Your tasks ::
A) Answer these questions from the text on merging branches below, one answer per line, marked to match:
(i) In the author's example, which folder is the origin and which is the target?
(ii) What should happen if adding a file from the origin to the target would cause a name clash?
(iii) Which algorithm is used to make the same edit to a target file, and in which chapter was it mentioned?
B) Set down the text on merging branches below, between "For the remainder" and "to be applied.", inclusive, with every word and mark unchanged.

Quoted text ::
OK, I lied. (Stop trying to add a reference to the System.Magic DLL. It doesn't exist.) The actual truth is that this slider can never be dragged all the way to the left.
If we drag the slider all the way to the right, we get a situation which is actually closer to reality. Joe does all the work and the source control tool is no help at all. In essence, Joe sits down with $/trunk and simply re-does the work he did in $/branch. The context is different, so the changes he makes this time may be very different from what he did before. But Joe is smart, and he can figure out The Right Thing to do.
In practice, we find ourselves somewhere between these two extremes. The source control tool cannot do magic, but it can usually help make the merge easier.
Since the developer must still take responsibility for the merge, things will go more smoothly if she understands what's really going on. So let's talk about how merge branches works. First I need to define a bit of terminology.
For the remainder of this chapter I will be using the words "origin" and "target" to refer to the two branches involved in a merge branches operation. The origin is the folder which contains the changes. The target is the folder to which we want those changes to be applied.
Note that my definition of merge branches is a one-way operation. We apply changes from the origin to the target. In my example above, $/branch is the origin and $/trunk is the target. That said, there is nothing which prevents me switching things around and applying changes in the opposite direction, with $/trunk as the origin and $/branch as the target, but that would simply be a separate merge branches operation.
Conceptually, a merge branches operation has four steps:
- Developer selects changes in the origin
- Source control tool applies some changes automatically to the target
- Developer reviews the results
and resolves any conflicts
Each of these steps is described a bit more in the following sections.
1. Selecting changes in the origin
When you begin a merge branches operation, you know which changes from the origin you want to be applied over in the target. Most of the time you want to be very specific about which changes from the origin are to be merged. This is usually evident in the conversation which preceded the merge:
- "Dan asked me to merge all the bug fixes from 3.0.5 into the main trunk."
- "Jeff said we need to merge the fix for bug 7620 from the trunk into the maintenance tree."
- "Ian's experimental rewrite of feature X is ready to be merged into the trunk."
One way or another, you need to tell your source control tool which changes are involved in the merge. The interface for this operation can vary significantly depending on which tool you are using. The screen shot below is the point where the Merge Branches Wizard in Vault is asking me to specify which changes should be merged. I'm selecting everything back to the last build label:
2. Applying changes automatically to the target
After selecting the changes to be applied, it's time to try and make those changes happen in the target. It is important here to mention that merging branches requires us to consider every kind of change, not just the common case of edited files. We need to deal with renames, moves, deletes, additions, and whatever else the source control tool can handle.
I won't spell out every single case. Suffice it to say that each operation should be applied to the target in the way that Makes Sense. This won't succeed in every situation, but when it does, it is usually safe. Examples:
- If a file was edited in the origin and a file with the same relative path exists in the target, try to make the same edit to the target file. Use the automerge algorithm I mentioned in chapter 3. If automerge fails, signal a conflict and ask the user what to do.
- If a file was renamed in the origin, try doing the same rename in the target. Here again, if the rename isn't possible, signal a conflict and ask the user what to do. For example, the target file may have been deleted.
- If a file was added in the origin, add it to the target. If doing so would cause a name clash, signal a conflict and ask the user what to do.
- What happens if an edited file in the origin has been moved in the target to a different subfolder? Should we try to apply the edit? I'd say yes. If the automerge succeeds, there's a good chance it is safe.

Given information ::

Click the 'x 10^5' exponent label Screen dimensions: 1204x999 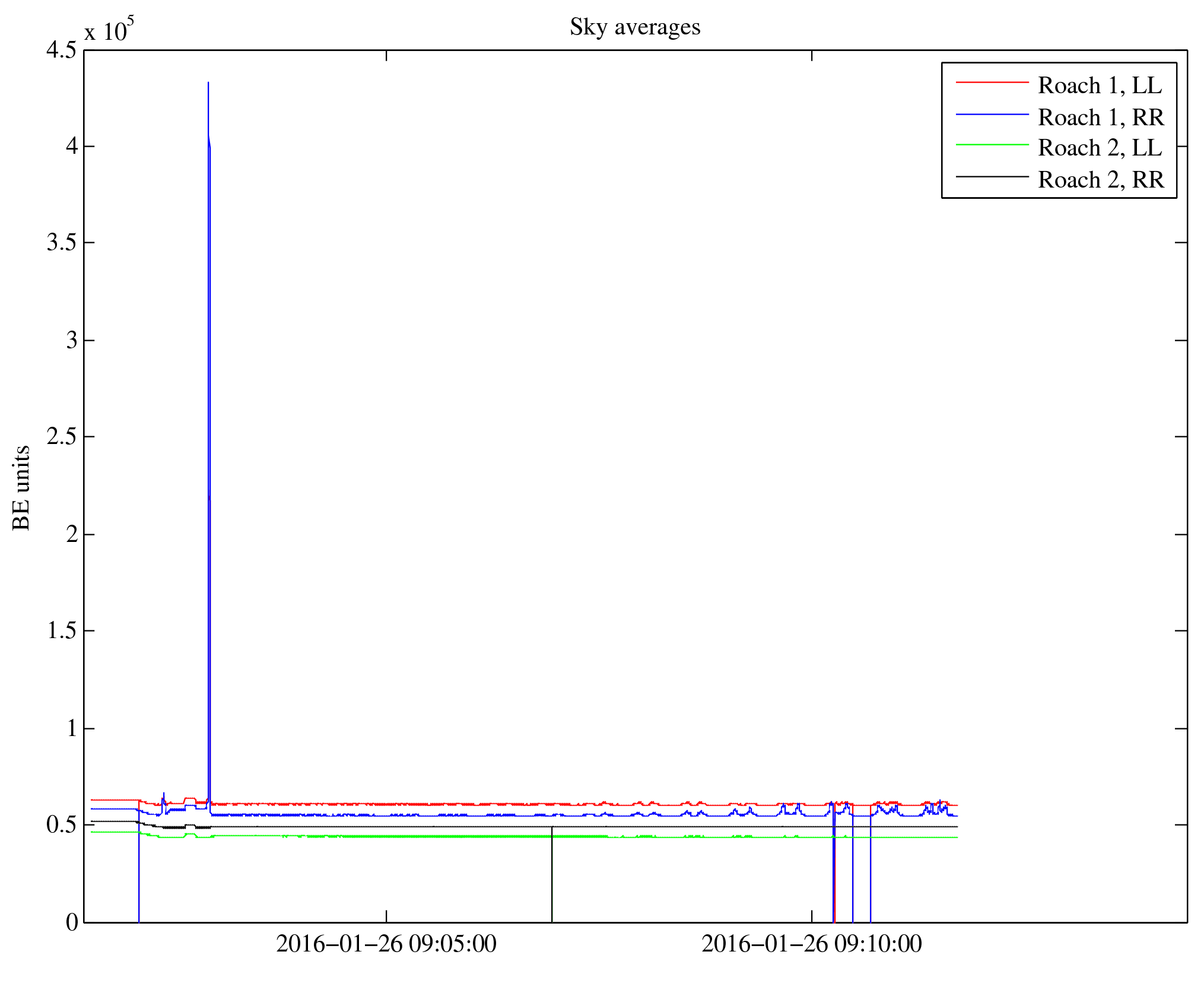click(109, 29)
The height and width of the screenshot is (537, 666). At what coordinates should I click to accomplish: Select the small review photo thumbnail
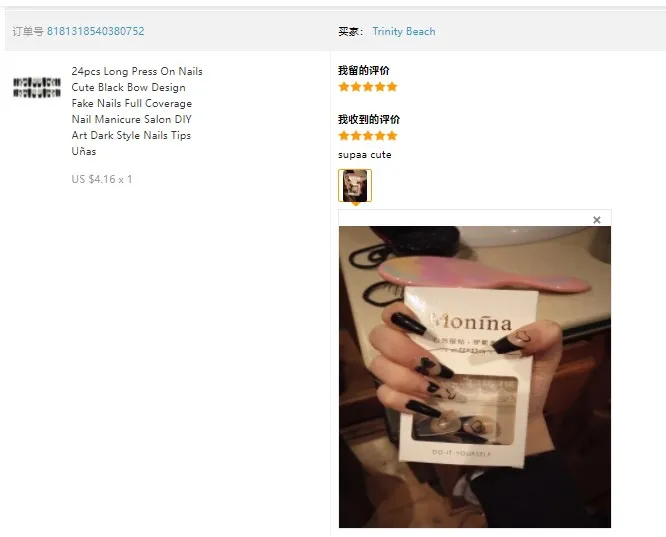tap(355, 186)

Solved tasks ::
A)
(i) $/branch is the origin and $/trunk is the target.
(ii) A conflict should be signaled and the user asked what to do.
(iii) The automerge algorithm, mentioned in chapter 3.

B)
For the remainder of this chapter I will be using the words "origin" and "target" to refer to the two branches involved in a merge branches operation. The origin is the folder which contains the changes. The target is the folder to which we want those changes to be applied.